#### [Aim]
Convert the lines of the data from the start of the data through the line holding "[x=459, y=124]", inclusive, into a JSON list of strings with one string per line and blank lines left out.

-- Begin Supplied entries --

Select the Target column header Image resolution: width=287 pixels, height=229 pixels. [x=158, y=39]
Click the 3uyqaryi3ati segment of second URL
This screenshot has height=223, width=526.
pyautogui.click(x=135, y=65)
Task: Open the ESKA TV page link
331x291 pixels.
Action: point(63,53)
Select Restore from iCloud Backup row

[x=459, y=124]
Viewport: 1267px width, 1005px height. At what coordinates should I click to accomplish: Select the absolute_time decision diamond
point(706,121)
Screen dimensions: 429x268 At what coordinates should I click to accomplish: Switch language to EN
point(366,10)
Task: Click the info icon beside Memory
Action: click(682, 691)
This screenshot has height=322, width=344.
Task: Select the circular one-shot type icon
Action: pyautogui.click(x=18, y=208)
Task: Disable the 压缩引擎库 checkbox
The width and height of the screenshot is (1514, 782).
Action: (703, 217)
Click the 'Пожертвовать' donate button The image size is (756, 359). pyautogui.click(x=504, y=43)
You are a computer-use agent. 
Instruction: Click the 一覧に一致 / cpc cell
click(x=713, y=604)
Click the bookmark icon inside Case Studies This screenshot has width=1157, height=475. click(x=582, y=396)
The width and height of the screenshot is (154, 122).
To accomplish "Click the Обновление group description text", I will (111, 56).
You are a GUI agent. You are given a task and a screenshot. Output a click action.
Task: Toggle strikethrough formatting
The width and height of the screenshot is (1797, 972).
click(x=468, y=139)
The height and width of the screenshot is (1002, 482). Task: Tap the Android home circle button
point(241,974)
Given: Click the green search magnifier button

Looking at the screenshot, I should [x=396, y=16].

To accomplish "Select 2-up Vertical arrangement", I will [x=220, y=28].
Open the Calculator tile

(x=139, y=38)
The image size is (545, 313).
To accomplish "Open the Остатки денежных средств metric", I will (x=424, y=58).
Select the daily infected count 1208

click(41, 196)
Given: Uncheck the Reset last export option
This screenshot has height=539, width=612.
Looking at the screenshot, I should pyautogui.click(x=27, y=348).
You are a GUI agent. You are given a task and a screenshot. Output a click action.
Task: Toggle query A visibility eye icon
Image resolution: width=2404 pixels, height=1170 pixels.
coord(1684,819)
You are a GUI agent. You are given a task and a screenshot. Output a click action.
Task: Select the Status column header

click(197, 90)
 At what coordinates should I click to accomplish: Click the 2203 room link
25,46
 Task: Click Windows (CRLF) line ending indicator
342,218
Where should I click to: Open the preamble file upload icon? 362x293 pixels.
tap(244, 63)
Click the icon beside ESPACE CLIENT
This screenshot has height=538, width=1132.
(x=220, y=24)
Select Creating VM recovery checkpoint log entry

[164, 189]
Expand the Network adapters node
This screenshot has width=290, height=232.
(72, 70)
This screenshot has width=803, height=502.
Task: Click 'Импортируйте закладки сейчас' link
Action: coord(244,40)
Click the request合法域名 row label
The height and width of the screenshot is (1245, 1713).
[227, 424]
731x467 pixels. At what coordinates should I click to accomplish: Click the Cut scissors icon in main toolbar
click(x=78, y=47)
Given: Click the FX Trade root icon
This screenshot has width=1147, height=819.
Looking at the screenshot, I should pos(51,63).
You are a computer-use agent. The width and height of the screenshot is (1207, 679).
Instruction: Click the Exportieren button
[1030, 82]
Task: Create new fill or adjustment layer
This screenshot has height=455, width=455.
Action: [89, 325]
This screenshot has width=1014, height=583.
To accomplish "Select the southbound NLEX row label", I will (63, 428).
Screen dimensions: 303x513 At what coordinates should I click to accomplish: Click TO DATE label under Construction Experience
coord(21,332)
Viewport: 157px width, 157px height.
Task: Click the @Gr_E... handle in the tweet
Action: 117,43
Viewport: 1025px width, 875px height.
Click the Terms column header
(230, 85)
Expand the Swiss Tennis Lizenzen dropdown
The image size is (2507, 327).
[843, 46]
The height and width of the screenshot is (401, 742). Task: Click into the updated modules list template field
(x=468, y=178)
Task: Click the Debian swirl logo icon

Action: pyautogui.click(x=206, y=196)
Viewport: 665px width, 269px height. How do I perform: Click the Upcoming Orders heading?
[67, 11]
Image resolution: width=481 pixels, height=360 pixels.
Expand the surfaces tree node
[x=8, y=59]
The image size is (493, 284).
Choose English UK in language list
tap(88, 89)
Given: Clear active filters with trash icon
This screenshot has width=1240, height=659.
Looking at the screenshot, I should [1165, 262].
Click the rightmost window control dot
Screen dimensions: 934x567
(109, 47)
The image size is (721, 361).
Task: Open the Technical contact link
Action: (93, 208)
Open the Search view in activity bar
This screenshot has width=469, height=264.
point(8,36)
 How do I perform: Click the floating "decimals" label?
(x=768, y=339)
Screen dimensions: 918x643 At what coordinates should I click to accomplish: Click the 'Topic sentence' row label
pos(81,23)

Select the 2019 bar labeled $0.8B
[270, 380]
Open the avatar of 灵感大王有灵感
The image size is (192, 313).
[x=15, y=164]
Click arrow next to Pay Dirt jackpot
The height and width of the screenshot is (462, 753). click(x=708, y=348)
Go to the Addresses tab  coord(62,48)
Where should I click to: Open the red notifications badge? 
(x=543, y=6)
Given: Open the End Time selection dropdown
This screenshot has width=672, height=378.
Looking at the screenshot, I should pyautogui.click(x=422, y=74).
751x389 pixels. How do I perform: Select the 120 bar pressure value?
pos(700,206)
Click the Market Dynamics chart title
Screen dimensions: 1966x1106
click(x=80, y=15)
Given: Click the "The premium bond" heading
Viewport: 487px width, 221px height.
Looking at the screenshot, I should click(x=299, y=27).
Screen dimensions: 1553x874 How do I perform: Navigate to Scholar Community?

-- End Supplied entries --

#### [The completed task]
[
  "Select the Target column header Image resolution: width=287 pixels, height=229 pixels. [x=158, y=39]",
  "Click the 3uyqaryi3ati segment of second URL",
  "This screenshot has height=223, width=526.",
  "pyautogui.click(x=135, y=65)",
  "Task: Open the ESKA TV page link",
  "331x291 pixels.",
  "Action: point(63,53)",
  "Select Restore from iCloud Backup row",
  "[x=459, y=124]"
]